I want to leave...

iVillage Member
Registered: 07-25-2004
I want to leave...
3
Fri, 06-02-2006 - 11:16pm
H and I have been married 2 years and have a 1 yr old daughter. He has always had a drinking problem, getting drunk every other day. About 2 weeks ago I told him I was going to leave him, the next night he drinks excessively and we begin to fight and he chokes me and says I better call someone because he is going to get violent. I call the cops and they take me to a friends house, now she knows and I am so ashamed. The next day he tells me he will never drink again, but he only makes it one week and he has a few beers. Another week and now tonight he is drunk again. I am silly to think things will change aren't I? I want to leave him so badly, but I worry about what will happen to him and where he will go. I make twice as much as he does and there is no way he can survive off of what he makes. I worry if I tell him, so he can plan, then the last few months that we will be here will be hell, that there will be no reason for him to try and stop drinking. Why is it that after all he has done, that I care about what happens to him? He has hit me, shoved me, called me names, hit walls, thrown things, and things seem to get progressively worse. Any advice would be appreciated.
iVillage Member
Registered: 11-12-2004
Fri, 06-02-2006 - 11:32pm
I am in the same situation, cept he was taken away by poilce on assualt charges, but im still worried bout how will he live ect. But it sounds like you maybe need to find a shelter that can help you and your daughter out. She doesnt need to be there. Its scarey thinking about leaving someone and only you can make the decision to go, but I think if it was me, i would leave as soon as a could. As it escalates, things will get worse. This time my husband ripped a door of its hinges and then through my father to the ground.
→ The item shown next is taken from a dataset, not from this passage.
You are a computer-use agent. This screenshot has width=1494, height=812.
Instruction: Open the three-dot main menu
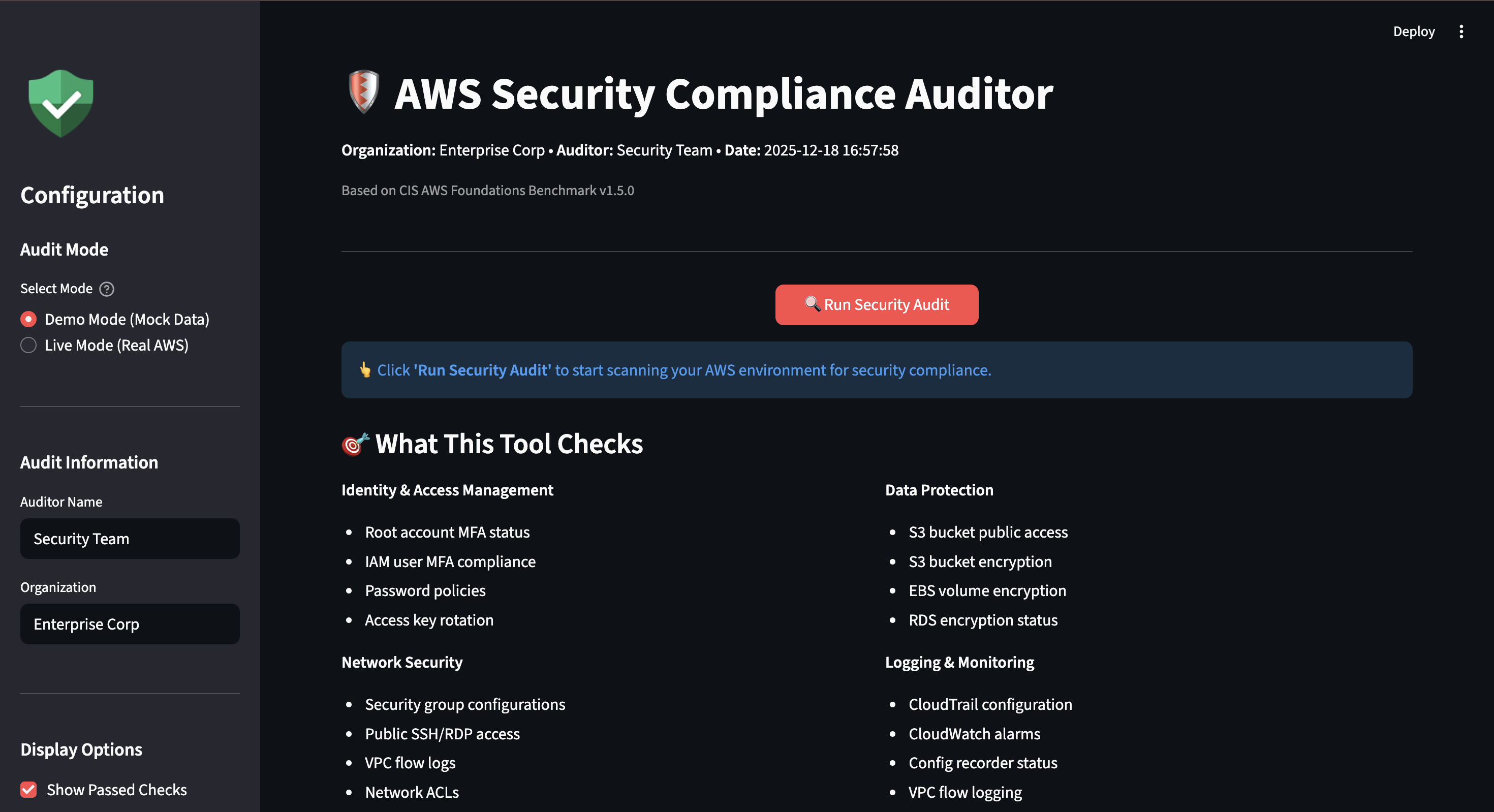1461,32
Never hit him just threw him. It was enough for me. I dont want to take the chance that next time he may hit me or through me thru a wall. Im scared as heck being alone, but deep down i know the charges are necessary to my wellbeing. Please be careful. Dont let it go to a hospital stay.
iVillage Member
Registered: 09-29-2005
Sat, 06-03-2006 - 8:05am

Welcome, Melly.

 

iVillage Member
Registered: 10-05-2004
Sat, 06-03-2006 - 8:54pm
Welcome! The best place to start looking for advice is our board website. You can find the link at the top of our Start page; it contains all kinds of resources for women looking to figure out where to turn next. Do keep posting, and best of luck!